"Take my seat and ride way back, and watch this train move down the track. I'm gonna bring it on home to you. – Sonny Boy Williamson II
A recent New York Times magazine piece bluntly assessed Jack White, the former White Stripes frontman, as being the "coolest, weirdest, savviest rock star of our time."
And White is on the cover of May's Uncut magazine, with arms crossed and eyes glared. The feature promises "the (mostly true) confessions of Jack White."
We first had an inkling of White's curious ways very early on. The B-side to the White Stripes's first single was Look Me Over Closely – a Marlene Dietrich cover written by Terry Gilkyson – and we've been sizing him up ever since. He had us believing the Stripes's drummer was his sister and not his former first wife. Later, that wacky cross-Canadian tour by the duo in 2007, with its one-note concerts and claimed Canadian heritage and such – that was just one giant, rolling photo-op, wasn't it?
So, fine. We get it. But enough of it already, Mr. White, if in fact that is your real name (which it is not – it's John Gillis). Yes, your slyness is charismatic. Sure, the music industry can always use the stylish, shrewd shenanigans of an outsider. But how about now you dim the lights, plug in that baby blue Telecaster of yours and give us what's what. How about, in the words of Willie Dixon (as sung by Sonny Boy Williamson and Robert Plant), you just bring it on home?

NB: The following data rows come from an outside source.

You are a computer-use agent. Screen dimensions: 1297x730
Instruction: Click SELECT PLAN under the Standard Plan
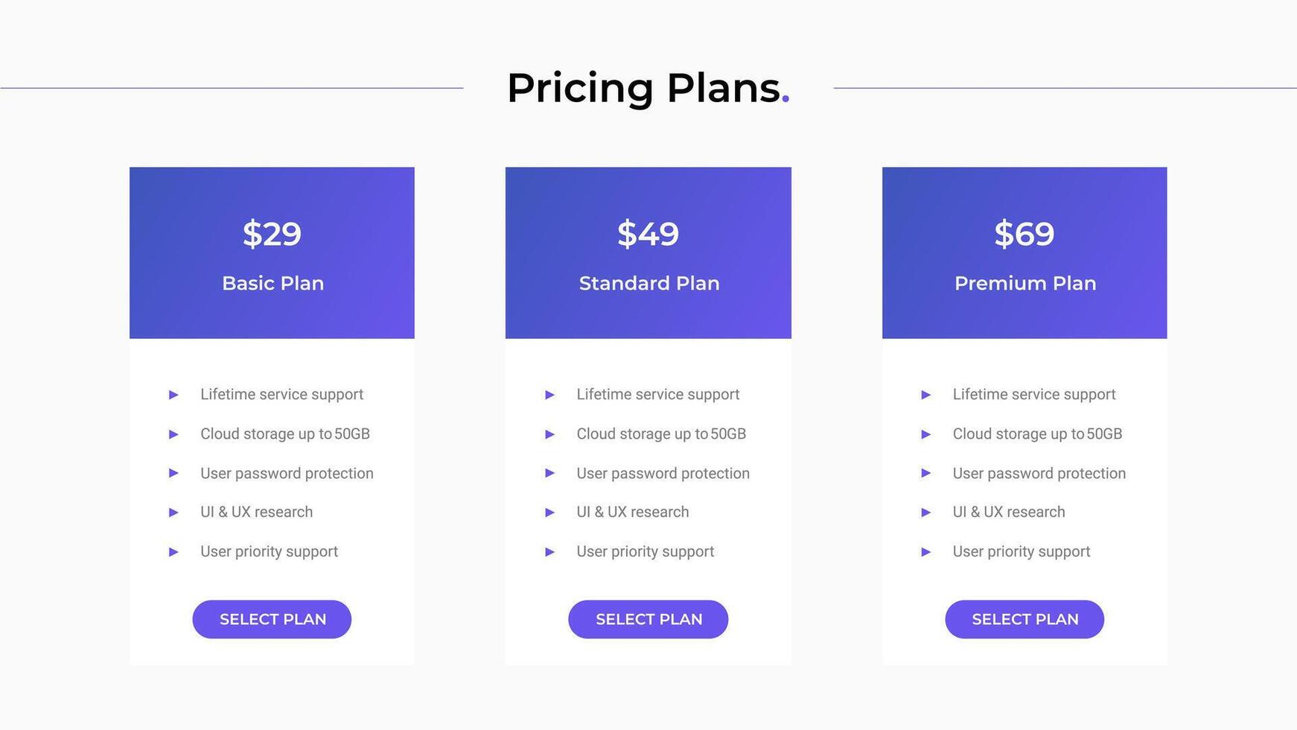[648, 619]
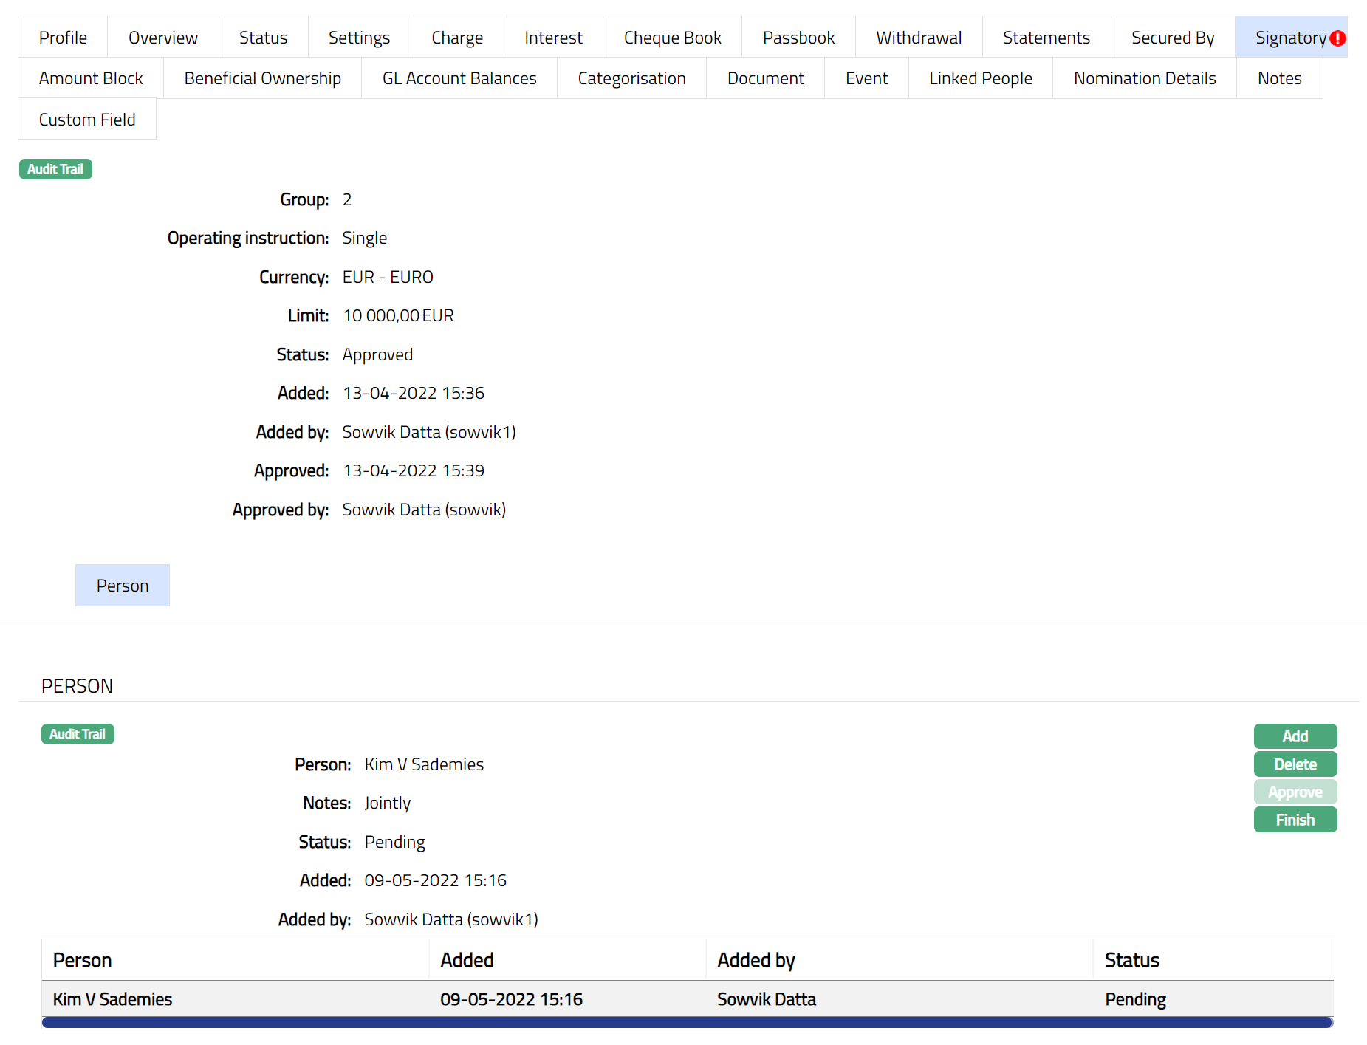
Task: Click the Finish button
Action: click(1295, 820)
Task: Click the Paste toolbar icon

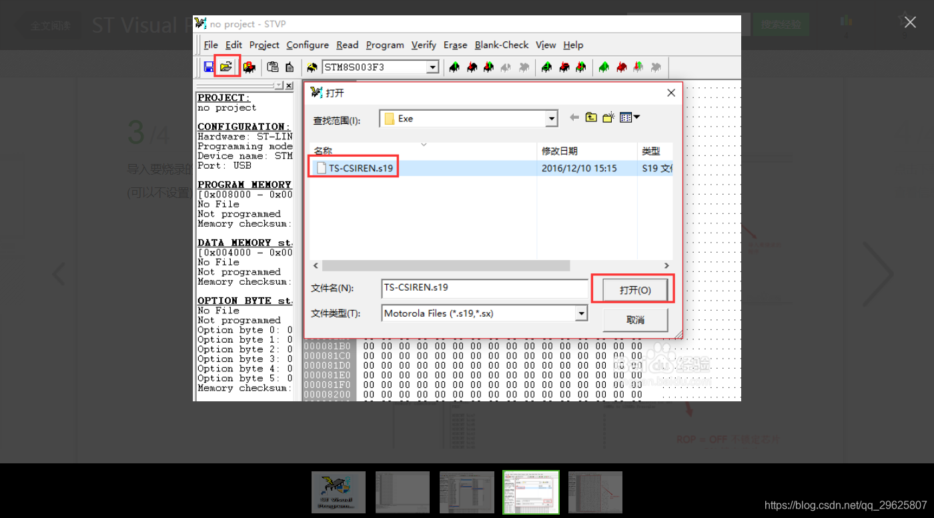Action: pos(274,67)
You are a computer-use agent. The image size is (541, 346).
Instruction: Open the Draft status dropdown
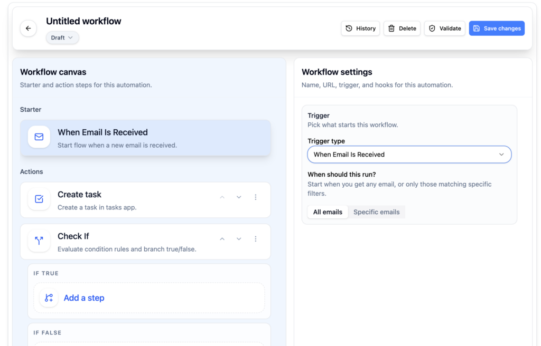pyautogui.click(x=62, y=38)
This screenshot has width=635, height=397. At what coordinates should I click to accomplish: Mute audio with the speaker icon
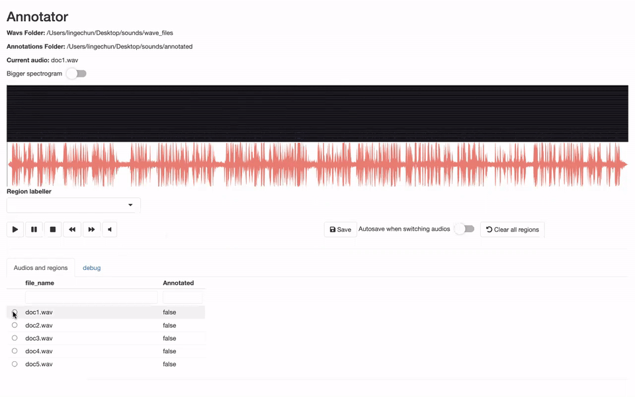pyautogui.click(x=110, y=230)
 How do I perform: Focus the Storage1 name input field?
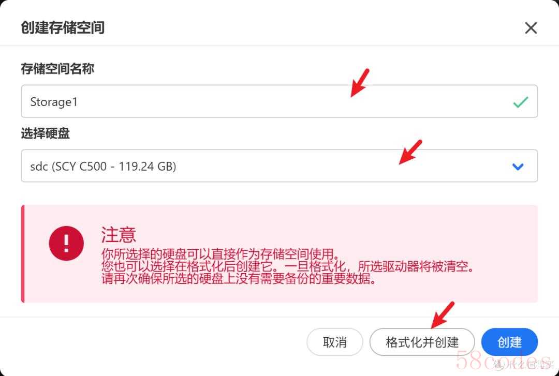(279, 101)
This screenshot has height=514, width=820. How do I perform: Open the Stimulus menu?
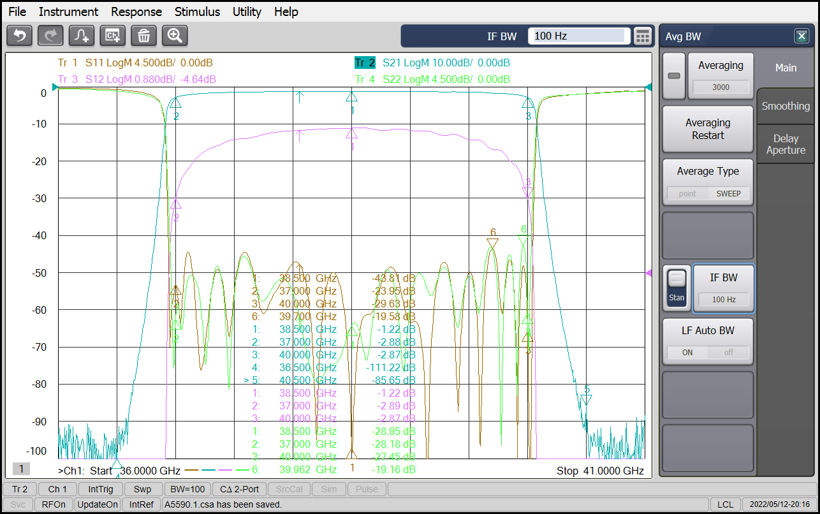tap(197, 11)
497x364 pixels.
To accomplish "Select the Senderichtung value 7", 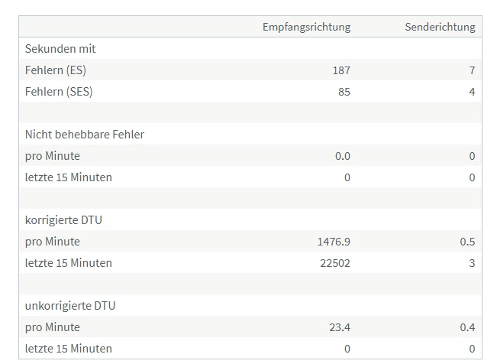I will coord(472,70).
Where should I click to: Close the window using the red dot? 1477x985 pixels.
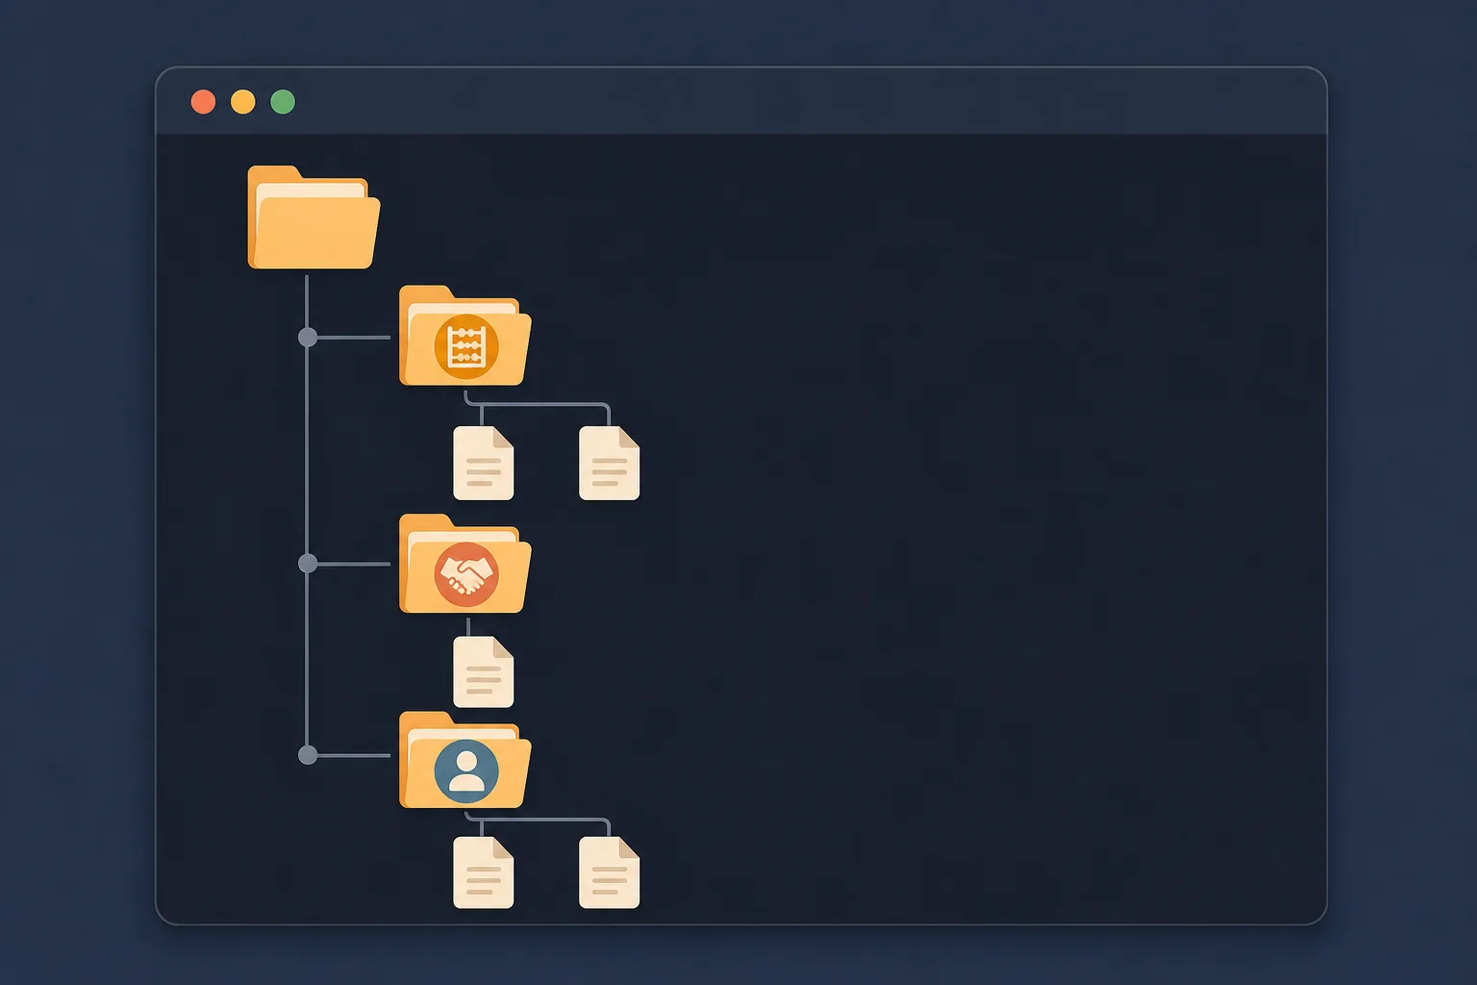pyautogui.click(x=203, y=102)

That is exactly what Motown mystery man did this past Thursday at the Scottish Rite Cathedral at Detroit's Masonic Temple. It got loud quickly, with the itchy, abrupt rock of Sixteen Saltines, off White's new (and first and fine) solo effort Blunderbuss. Three more cuts from the album followed: Missing Pieces, Freedom at 21 and Love Interruption. It was splendid racket: monster riffs and third-rail potency; the wail of Led Zeppelin with the stomp of the shake-them-on-down blues.
It was the second of two sold-out hometown shows that day by White: An earlier matinée at the gorgeous 1,500-seat venue featured an all-male backing band; for the night-cap he used ladies. For his first solo tour (including a show Sunday at Vancouver's Queen Elizabeth Theatre), the singer-guitarist-producer is alternating gender-specific bands.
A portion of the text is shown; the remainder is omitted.